Ortadoğu'da işler karışınca gözler hemen Washington'a çevriliyor. Gazze'deki kan banyosu ve İsrail'in cumartesi başlayan kara harekatı bu kuralı değiştirmedi. Özellikle zamanlama konusunda hep aynı fikir yürütülüyor. Kaba hatlarıyla öne sürülen tez şu: İsrail, Bush görevden ayrılmadan, yani Obama göreve başlamadan önce Gazze'de radikal bir operasyona gitmek istedi .
Neden?
Çünkü İsrail Obama'dan çekiniyor. Obama'nın Ortadoğu politikası konusunda ciddi soru işaretleri var. Oysa Bush sağlam kale. Son 8 yıldır İsrail'in kayıtsız şartsız destekçisi oldu. O nedenle İsrail işi sağlama almak istedi.
Bazı açılardan doğru olsa da Ortadoğu'nun karışık dengelerini fazlaca basite indirgeyen bir yaklaşım bu. Evet, ABD Ortadoğu'da çok önemli bir aktör. Fakat bu durum "Ortadoğu'da bütün dengeler Washington'da belirlenir" anlamına gelmiyor. Aksini iddia etmek bizi komplo teorilerine götürür. Üstelik, ABD Irak'ta yaşadığı fiyasko sonrasında artık Ortadoğu'da "belirleyici" faktör durumunda değil. Dolayısıyla sürekli Washington'a bakmak yerine Ortadoğu'nun kendine özgü iç dinamiklerini anlamak bizi daha sağlıklı değerlendirmelere götürür.
'Ret cephesi'
Peki nedir bu Ortadoğu dinamikleri? Bir tarafta İran, Suriye, Hamas ve Hizbullah'tan oluşan bir "ret cephesi" var. Ortak noktaları İsrail'i reddetmeleri ve ABD tarafından dışlanmış olmaları. Bu ret cephesinin merkez üssü İran-Suriye ortaklığı. Hamas ve Hizbullah ise hem bu merkez üssünden destek alan, hem de kendi geniş halk tabanına sahip İslami-milliyetçi direniş hareketleri. Bu ret cephesinin tartışmasız en güçlü üyesi İran. Şiil'leşen Irak sayesinde Tahran'ın etki alanı daha da genişledi .
Ama bu ret cephesinin karşısında bir de Suudi Arabistan, Mısır ve Ürdün hattı var.

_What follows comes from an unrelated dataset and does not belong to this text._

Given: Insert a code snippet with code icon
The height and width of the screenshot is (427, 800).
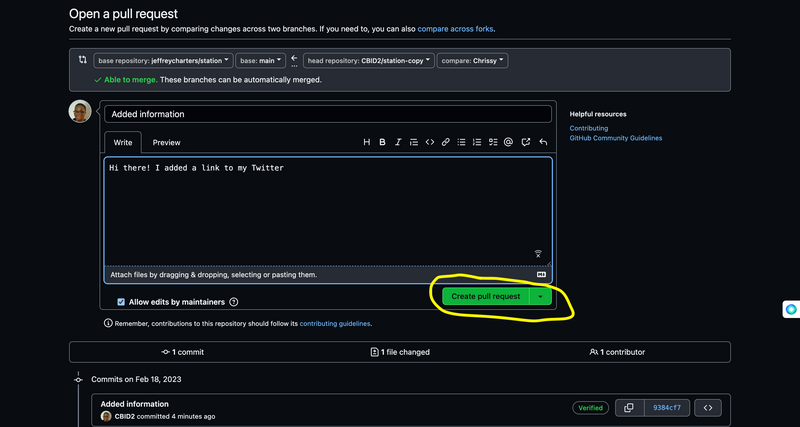Looking at the screenshot, I should point(430,143).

Ortak noktaları ABD ile dayanışma içinde ve İsrail konusunda nispeten ılımlı olmaları. Zayıf noktalarıysa bu politikaları nedeniyle kendi halklarının gözünde " işbirlikçi" görülmeleri ve siyasi meşruiyet sıkıntısı çekmeleri. Öyle ki, bu ülkelerde serbest seçimler olsa büyük ihtimalle sandıktan Müslüman Kardeşler çıkar . Hamas zaten Müslüman Kardeşler'in Filistin şubesi. Arap dünyasının en önde gelen bu üç Sünni kalesi açıkça ilan etmeseler de, İsrail'in Gazze'ye yönelik saldırısı sonucunda Hamas'ın zayıflamasından medet umuyorlar. Aynı durum iki yıl önce Lübnan'daki Hizbullahİsrail savaşında da yaşandı. Sonuç olarak Lübnan ve Filistin bu iki karşıt cephenin mücadele alanı. İşte bunlar Ortadoğu'nun girift gerçekleri.
Obama'nın önceliği
Peki iki hafta sonra görevi devralacak olan Obama yönetimi böyle bir manzara karşısında nasıl bir strateji izleyecek? Şurası kesin: Washington'un İsrail'e olan desteği yapısal bir durum ve de azalmayacak. Ama ABD dış politikasında Obama ile asıl değişim ret cephesine yönelik diplomatik açılımlarda yaşanacak . İran'ın başını çektiği ret cephesini kendi içinde bölmek Obama yönetiminin birinci önceliği olacak.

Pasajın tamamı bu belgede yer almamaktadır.